Python crawler loops into MySQL database

Source: Internet
Author: User
Tags mysql insert

1. Development environment

operating system: Win10 python version: Python 3.5.2 mysql:5.5.53

2, the use of the module

If not, use Pip to install: Pip install xxx xxx need to install the module

3, Analysis link (blog official website: https://www.cnblogs.com/)

Here we briefly analyze the home section

After analyzing the page system link variable is the last number, so you can write the link to the following mode, so that when the execution of a loop will be able to access all the page content to access

4. Analyze the content of the page

The information we need for the entire page is a blog post from bloggers, such as:

Accurate is the need to extract the title of the blog, introduction, release time and blog links

Find this page press F12 to review the element

Mouse Click this arrow, and then put on the page content, find the element we are looking for, in the following code section will appear the corresponding HTML:

right mouse button, select Copy element, you can copy this piece of information to the text, find a text document to save the following part of the code:

This content contains all the information of a blog, followed by the regular to extract the content we need to

5. Regular expressions

title= re.compile (' <a class= ' titlelnk.*?> (. *?) </a> ', Re. S

title1= Re.findall (title,html)

HTML is the entire Web page all the code document, these two lines of code will be in this page all the blog title in the Title1 list

where <a class= "titlelnk.*?> (. *?) </a> is a label that matches to all Class Titlelnk, (. *?) It's what we extracted.

6. Link Database

db = Pymysql.connect ("127.0.0.1", "root", "root", "crawler", charset= "UTF8") #打开数据链接,

Pymysql.connect () The first four parameters I will not say more, charset= "UTF8" This parameter can be saved just to ensure that the encoding is correct, or some circumstances can not insert data

cursor cursor = db. Cursor() # Create a Cursor object using the cursor () method

7. mysql INSERT statement

8. Collating the Code

Principle, code are in this, want to extract the content, analysis site can, of course, not all sites can crawl, special site has anti-crawling measures, need to learn more knowledge (Access frequency control, proxy IP pool, etc.)

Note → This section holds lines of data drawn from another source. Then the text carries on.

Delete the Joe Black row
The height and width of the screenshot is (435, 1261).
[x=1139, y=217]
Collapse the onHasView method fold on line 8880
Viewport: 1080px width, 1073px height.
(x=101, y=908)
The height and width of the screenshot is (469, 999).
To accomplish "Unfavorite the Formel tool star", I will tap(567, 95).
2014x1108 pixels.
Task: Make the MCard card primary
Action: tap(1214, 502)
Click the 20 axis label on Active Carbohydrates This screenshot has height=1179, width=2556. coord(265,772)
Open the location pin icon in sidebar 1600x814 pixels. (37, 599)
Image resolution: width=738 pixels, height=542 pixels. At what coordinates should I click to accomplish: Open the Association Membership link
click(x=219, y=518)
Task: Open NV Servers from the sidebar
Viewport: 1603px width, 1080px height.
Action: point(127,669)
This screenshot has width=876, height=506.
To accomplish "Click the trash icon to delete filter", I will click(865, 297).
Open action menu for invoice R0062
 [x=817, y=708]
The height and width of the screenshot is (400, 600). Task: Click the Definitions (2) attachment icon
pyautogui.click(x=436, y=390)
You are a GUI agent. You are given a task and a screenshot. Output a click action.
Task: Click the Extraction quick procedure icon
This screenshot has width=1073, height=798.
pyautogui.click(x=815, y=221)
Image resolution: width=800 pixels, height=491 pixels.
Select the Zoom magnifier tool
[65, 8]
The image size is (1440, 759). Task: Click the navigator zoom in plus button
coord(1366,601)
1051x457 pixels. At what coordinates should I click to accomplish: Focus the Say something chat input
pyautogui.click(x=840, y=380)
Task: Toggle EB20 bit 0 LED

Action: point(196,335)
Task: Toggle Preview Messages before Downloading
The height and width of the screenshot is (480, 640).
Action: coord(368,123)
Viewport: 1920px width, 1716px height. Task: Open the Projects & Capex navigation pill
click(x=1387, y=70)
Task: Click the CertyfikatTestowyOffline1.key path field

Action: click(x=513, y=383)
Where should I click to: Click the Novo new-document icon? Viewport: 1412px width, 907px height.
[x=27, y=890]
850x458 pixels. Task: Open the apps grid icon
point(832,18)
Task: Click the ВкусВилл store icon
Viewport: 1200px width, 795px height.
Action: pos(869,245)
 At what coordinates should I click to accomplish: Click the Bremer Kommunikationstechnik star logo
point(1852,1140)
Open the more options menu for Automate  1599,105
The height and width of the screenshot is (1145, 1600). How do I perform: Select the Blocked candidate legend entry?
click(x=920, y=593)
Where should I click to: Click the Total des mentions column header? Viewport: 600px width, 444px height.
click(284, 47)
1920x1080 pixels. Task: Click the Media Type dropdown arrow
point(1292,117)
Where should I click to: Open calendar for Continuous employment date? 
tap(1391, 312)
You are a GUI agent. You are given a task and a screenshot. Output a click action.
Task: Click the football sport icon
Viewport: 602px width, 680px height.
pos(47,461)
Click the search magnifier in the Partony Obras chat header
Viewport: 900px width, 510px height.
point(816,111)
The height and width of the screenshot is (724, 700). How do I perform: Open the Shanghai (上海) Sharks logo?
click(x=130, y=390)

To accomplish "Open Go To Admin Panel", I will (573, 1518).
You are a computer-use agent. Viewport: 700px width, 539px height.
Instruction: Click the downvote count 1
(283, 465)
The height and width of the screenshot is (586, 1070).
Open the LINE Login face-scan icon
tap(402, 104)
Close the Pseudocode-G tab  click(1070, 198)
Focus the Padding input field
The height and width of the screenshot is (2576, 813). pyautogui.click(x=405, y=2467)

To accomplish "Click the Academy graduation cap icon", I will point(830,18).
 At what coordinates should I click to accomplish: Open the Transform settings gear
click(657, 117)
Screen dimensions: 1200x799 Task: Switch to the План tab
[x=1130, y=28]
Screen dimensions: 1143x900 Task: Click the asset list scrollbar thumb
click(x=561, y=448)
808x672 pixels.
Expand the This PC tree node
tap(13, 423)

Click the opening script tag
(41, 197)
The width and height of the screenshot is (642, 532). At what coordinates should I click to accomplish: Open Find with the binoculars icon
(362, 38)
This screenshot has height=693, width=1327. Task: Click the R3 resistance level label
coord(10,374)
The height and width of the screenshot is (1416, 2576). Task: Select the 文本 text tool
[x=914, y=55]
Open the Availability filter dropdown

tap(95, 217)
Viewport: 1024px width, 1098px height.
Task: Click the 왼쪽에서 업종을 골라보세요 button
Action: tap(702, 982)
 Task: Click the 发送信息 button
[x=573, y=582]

Python crawler loops into MySQL database

Related Article

Contact Us

The content source of this page is from Internet, which doesn't represent Alibaba Cloud's opinion; products and services mentioned on that page don't have any relationship with Alibaba Cloud. If the content of the page makes you feel confusing, please write us an email, we will handle the problem within 5 days after receiving your email.

If you find any instances of plagiarism from the community, please send an email to: info-contact@alibabacloud.com and provide relevant evidence. A staff member will contact you within 5 working days.

A Free Trial That Lets You Build Big!

Start building with 50+ products and up to 12 months usage for Elastic Compute Service

  • Sales Support

    1 on 1 presale consultation

  • After-Sales Support

    24/7 Technical Support 6 Free Tickets per Quarter Faster Response

  • Alibaba Cloud offers highly flexible support services tailored to meet your exact needs.